Is there evidence of reporting or publication bias?

Each “yes” strengthens confidence. Each “no” reduces it.

Practical Challenges in Critical Appraisal

Even with robust tools, appraisal is not always straightforward:

Subjectivity: Some domains (e.g., indirectness) rely on contextual judgment.
Heterogeneity: High variability may obscure real effects.
Conflicting Results: High-quality and low-quality studies may yield contradictory estimates.
Duplicate Reviews: Multiple systematic reviews on the same question may disagree, creating confusion.

Clinicians must weigh not just the score but the direction, strength, and consistency of evidence, and relate it to clinical context and patient values.

Conclusion

Critically appraising a systematic review is a two-stage process:

Credibility: Check whether the review methods are rigorous (AMSTAR 2).
Confidence: Evaluate the certainty of effect estimates (GRADE or CINeMA).
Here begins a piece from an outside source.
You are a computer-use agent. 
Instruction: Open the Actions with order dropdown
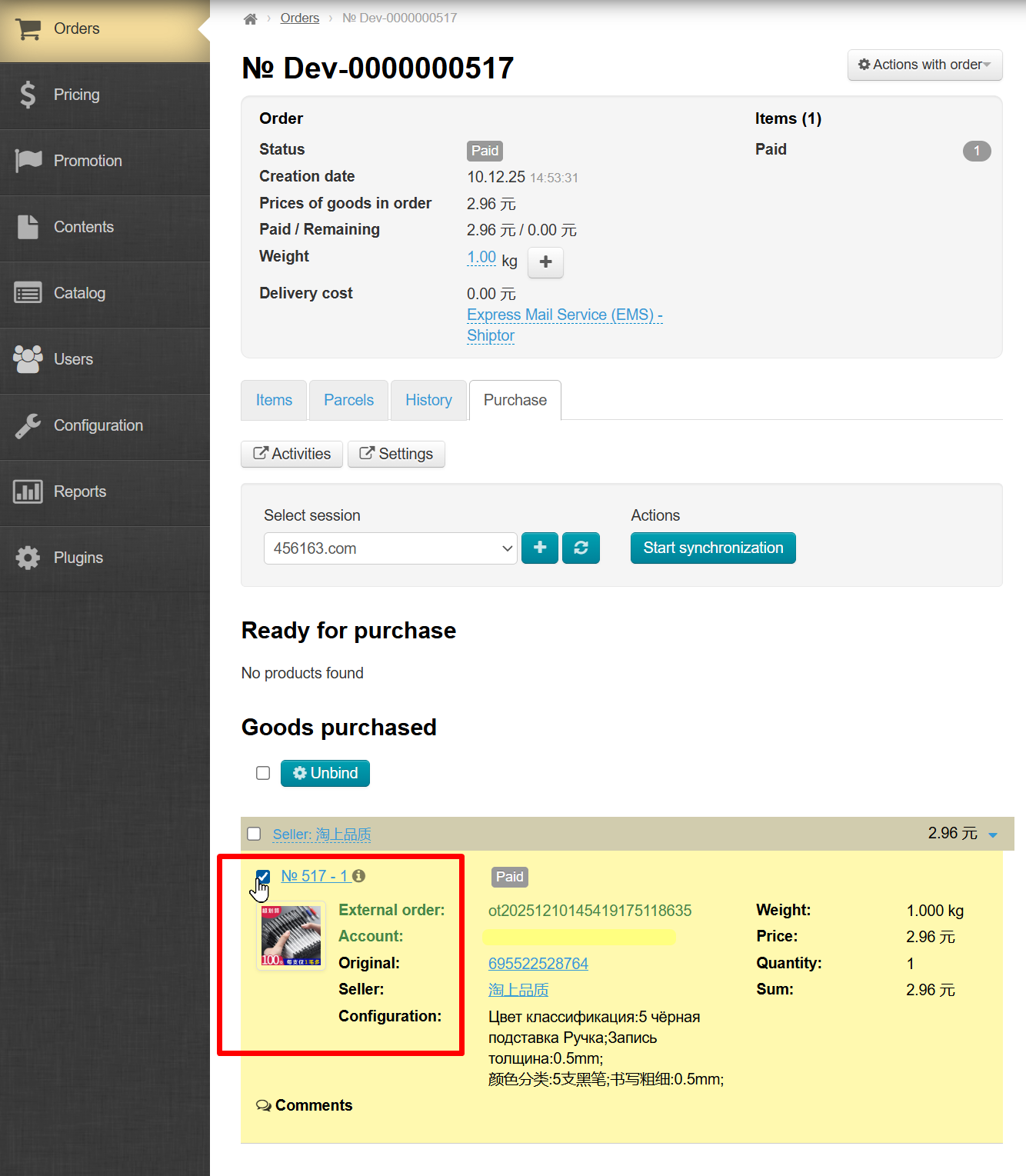coord(924,65)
Together, these steps determine whether a review should influence patient care or health policy. By using structured tools and asking focused questions, clinicians and researchers can distinguish trustworthy reviews from flawed or misleading ones—and anchor clinical decisions in the best available evidence.

Key Takeaways

AMSTAR 2 assesses how well a review was conducted; seven domains are critical.
GRADE and CINeMA evaluate how much trust to place in the conclusions.
Reviews with critical flaws should not be used for decision-making.
Confidence depends on factors like risk of bias, precision, and applicability.
Appraisal tools guide judgment, but clinical reasoning must integrate values and context.